- **INSTRUCTIONS TO FOLLOW**
Reproduce the entries shown below only from the line with "MUJI Gift Card (786, 472)" down to the line with "Hair Care (38, 1168)", keeping both end lines and copying each one exactly.

- **Collected data**
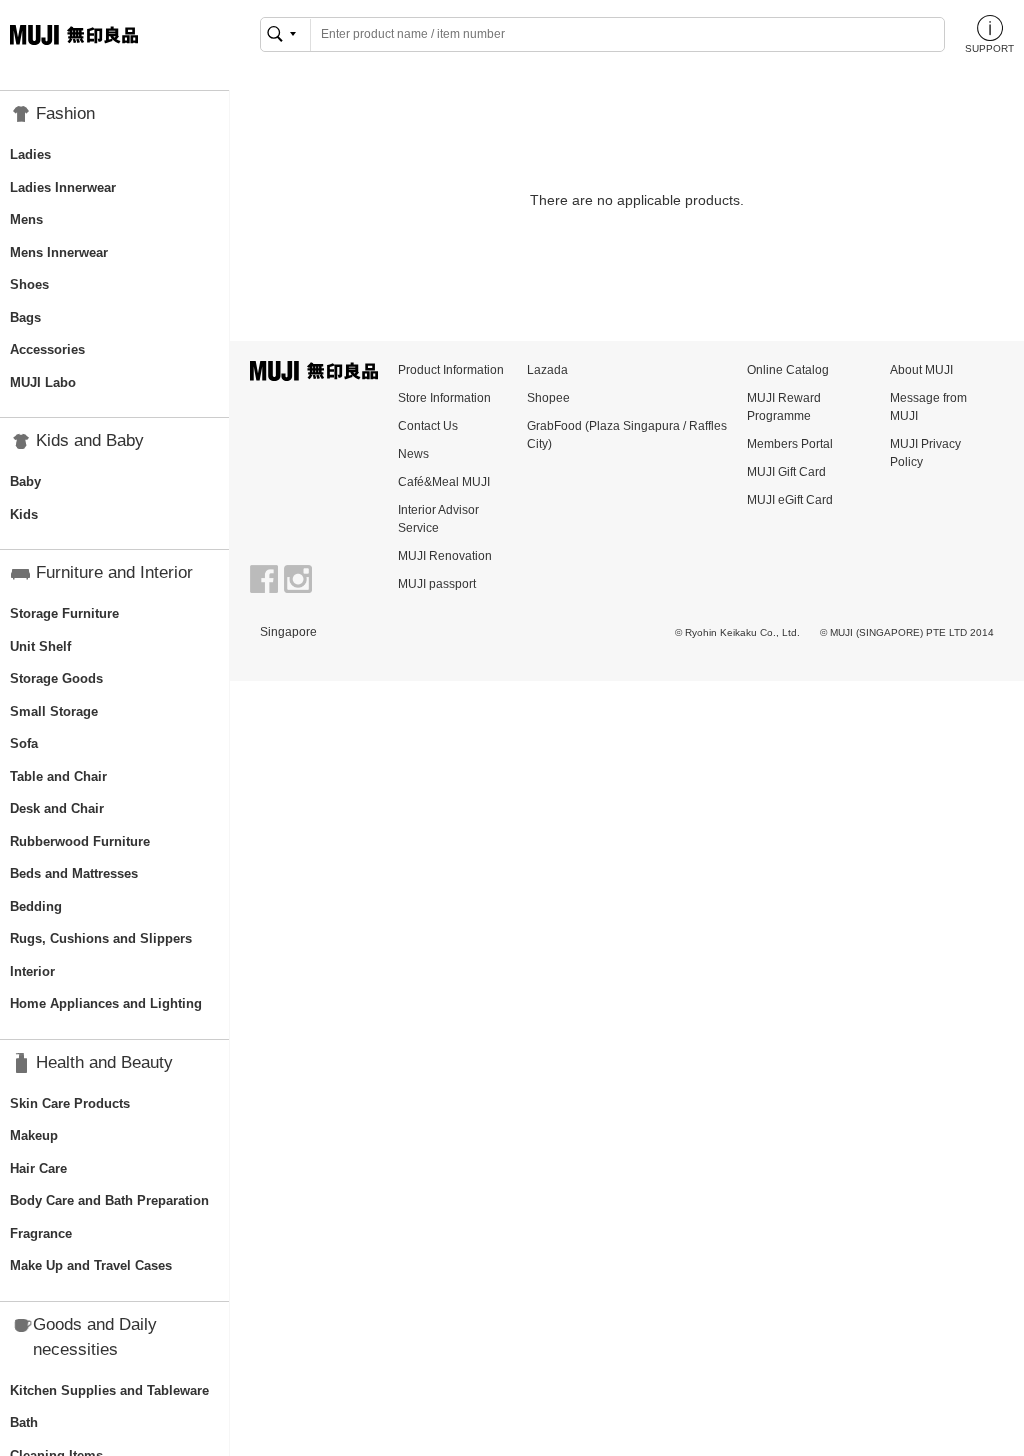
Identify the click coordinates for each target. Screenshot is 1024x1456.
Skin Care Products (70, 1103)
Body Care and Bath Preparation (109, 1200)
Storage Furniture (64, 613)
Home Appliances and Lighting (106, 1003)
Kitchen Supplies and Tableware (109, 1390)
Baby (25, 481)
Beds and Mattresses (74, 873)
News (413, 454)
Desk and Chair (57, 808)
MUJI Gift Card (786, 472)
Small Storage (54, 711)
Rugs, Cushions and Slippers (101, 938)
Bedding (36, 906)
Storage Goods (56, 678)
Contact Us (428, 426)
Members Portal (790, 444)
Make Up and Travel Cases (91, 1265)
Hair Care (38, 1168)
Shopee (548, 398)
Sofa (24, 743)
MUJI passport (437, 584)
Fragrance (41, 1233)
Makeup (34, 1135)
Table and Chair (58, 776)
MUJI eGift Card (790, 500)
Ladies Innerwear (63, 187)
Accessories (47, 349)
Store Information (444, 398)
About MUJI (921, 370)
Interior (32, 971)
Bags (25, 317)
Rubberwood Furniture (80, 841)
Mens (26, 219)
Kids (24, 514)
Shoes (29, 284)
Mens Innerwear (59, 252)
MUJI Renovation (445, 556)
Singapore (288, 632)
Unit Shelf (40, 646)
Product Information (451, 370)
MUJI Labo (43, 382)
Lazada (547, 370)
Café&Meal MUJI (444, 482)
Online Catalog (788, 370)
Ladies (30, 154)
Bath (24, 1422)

- **EXERCISE OUTPUT**
MUJI Gift Card (786, 472)
Small Storage (54, 711)
Rugs, Cushions and Slippers (101, 938)
Bedding (36, 906)
Storage Goods (56, 678)
Contact Us (428, 426)
Members Portal (790, 444)
Make Up and Travel Cases (91, 1265)
Hair Care (38, 1168)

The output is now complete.